§ Testo fornito
Presentazione speciale per Gente di Jazz, con l’autore Gerlando Gatto, a Napoli il 24 ottobre. L’eleganza della musica jazz sposa la magnificenza architettonica di Palazzo San Teodoro

La lettura rende un uomo completo, la conversazione lo rende agile di spirito e la scrittura lo rende esatto.

Francis Bacon, uno dei padri del pensiero moderno, scrisse queste parole nel 1625 e sono certa che se avesse conosciuto il giornalista Gerlando Gatto avrebbe sicuramente pensato che la descrizione s’attagliasse perfettamente al personaggio!

Catanese, classe 1946, romano d’adozione, Gatto mastica jazz sin da bambino, al punto che, come ha ricordato nel corso della presentazione del suo libro “Gente di Jazz” (ed. KappaVu / Euritmica) a Napoli, lo scorso 24 ottobre, non ricorda di aver ascoltato altri generi musicali, sin da quando era poco più di un marmocchio… tant’è che già nei primi anni ’60, a soli 14 anni, scriveva già di musica su “Il Corriere di Sicilia”!

Nel suo sangue corrono rotaie di note, sulle quali sfrecciano gli “Honky Tonky Trains” del jazz, che partono dai club di New York per arrivare al blues dei Juke Joint della Louisiana, rincorrendo i freddi venti musicali del Nord-Europa, fino a raggiungere le calde sonorità del sud del mondo… con frequenti passaggi nelle stazioni del latin-jazz, brasiliano e afro-cubano.

Ho provato a riassumere la sua lunga carriera usando questa metafora perché sarebbe impossibile – e finanche riduttivo – limitarsi a citare tutto quello che Gerlando ha fatto per il jazz in questi ultimi quarant’anni; basti ricordare i cicli di guide all’ascolto alla Casa del Jazz di Roma, con la quale collabora dal 2007 o la conduzione di programmi radiofonici e televisivi per la Rai, assieme al grande Adriano Mazzoletti, o ancora l’essere uno degli estensori della “Enciclopedia del Jazz” edita da Curci.

Il tassello che mancava all’opera musiva che è il suo imponente curricolo professionale era la pubblicazione di un libro che raccogliesse in qualche modo il suo importante lavoro.

Nasce così l’idea di “Gente di Jazz”, un volume che racchiude preziose interviste a protagonisti indiscussi della storia del jazz mondiale, che sono uniti da un elemento comune: l’aver partecipato ad una o più delle ventisette edizioni del Festival Internazionale Udin&Jazz.

Ed ecco allora scorrere sotto i nostri occhi i nomi di alcuni dei musicisti che hanno influenzato fortemente il linguaggio musicale della nostra epoca: McCoy Tyner, Cedar Walton, Michel Petrucciani, Enrico Pieranunzi… ma solo per citarne alcuni, perché nel libro le interviste sono ben 25, introdotte dalla prefazione del trombettista Paolo Fresu e chiuse dalla postfazione del filosofo e intellettuale friulano Fabio Turchini.

Le immagini a corredo dell’opera sono quasi tutte del fotografo storico di Udin&Jazz, Luca d’Agostino, tranne un paio firmate da Elia Falaschi e da Luciano Rossetti.

§ Righe fornite
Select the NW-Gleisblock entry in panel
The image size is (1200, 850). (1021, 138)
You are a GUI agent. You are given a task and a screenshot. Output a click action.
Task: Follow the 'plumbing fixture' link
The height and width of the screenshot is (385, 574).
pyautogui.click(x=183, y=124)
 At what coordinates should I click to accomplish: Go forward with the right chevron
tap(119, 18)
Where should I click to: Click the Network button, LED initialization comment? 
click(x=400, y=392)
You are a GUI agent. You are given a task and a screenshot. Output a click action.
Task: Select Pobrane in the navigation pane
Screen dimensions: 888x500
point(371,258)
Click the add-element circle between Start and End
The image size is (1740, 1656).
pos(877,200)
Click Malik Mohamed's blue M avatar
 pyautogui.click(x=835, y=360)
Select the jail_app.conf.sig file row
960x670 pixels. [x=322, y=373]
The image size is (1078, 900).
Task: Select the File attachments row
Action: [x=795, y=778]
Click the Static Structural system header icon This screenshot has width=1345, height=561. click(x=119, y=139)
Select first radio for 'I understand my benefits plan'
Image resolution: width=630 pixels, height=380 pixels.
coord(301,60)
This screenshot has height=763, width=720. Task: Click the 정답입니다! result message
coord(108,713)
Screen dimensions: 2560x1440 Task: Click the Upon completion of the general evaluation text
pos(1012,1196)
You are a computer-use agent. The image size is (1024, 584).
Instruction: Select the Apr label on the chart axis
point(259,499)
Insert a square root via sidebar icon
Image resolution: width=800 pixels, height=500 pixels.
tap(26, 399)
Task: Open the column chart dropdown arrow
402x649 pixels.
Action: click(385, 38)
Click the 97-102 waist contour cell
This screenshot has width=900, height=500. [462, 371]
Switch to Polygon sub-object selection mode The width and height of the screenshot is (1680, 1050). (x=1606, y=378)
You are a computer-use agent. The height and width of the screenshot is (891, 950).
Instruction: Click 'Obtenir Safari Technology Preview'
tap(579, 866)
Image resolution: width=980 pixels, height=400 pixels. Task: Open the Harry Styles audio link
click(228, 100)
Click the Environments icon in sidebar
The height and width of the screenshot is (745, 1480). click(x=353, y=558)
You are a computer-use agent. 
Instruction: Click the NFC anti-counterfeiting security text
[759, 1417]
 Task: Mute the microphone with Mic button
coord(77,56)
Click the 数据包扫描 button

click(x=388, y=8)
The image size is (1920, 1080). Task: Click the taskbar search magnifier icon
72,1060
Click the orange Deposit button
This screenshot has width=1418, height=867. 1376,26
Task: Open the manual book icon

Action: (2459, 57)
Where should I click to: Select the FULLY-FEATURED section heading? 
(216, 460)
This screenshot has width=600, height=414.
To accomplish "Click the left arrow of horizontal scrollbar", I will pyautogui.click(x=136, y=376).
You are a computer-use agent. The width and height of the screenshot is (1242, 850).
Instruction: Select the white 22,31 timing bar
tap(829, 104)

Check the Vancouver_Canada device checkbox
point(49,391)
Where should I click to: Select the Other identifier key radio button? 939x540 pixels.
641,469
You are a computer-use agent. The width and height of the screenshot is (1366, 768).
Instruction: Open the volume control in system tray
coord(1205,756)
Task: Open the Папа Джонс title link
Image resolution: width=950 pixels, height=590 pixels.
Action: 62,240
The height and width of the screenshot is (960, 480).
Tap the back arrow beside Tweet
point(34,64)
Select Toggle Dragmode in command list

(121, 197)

§ Consegna 1
Trascriva fedelmente il passo del testo fornito che comincia con "Nasce così l’idea" e prosegue fino a "friulano Fabio Turchini.".
§ Consegna 2
Elenchi tutti i fotografi ai quali il testo fornito attribuisce le immagini del libro.

§ Soluzione 1
Nasce così l’idea di “Gente di Jazz”, un volume che racchiude preziose interviste a protagonisti indiscussi della storia del jazz mondiale, che sono uniti da un elemento comune: l’aver partecipato ad una o più delle ventisette edizioni del Festival Internazionale Udin&Jazz.

Ed ecco allora scorrere sotto i nostri occhi i nomi di alcuni dei musicisti che hanno influenzato fortemente il linguaggio musicale della nostra epoca: McCoy Tyner, Cedar Walton, Michel Petrucciani, Enrico Pieranunzi… ma solo per citarne alcuni, perché nel libro le interviste sono ben 25, introdotte dalla prefazione del trombettista Paolo Fresu e chiuse dalla postfazione del filosofo e intellettuale friulano Fabio Turchini.

§ Soluzione 2
Luca d'Agostino, Elia Falaschi, Luciano Rossetti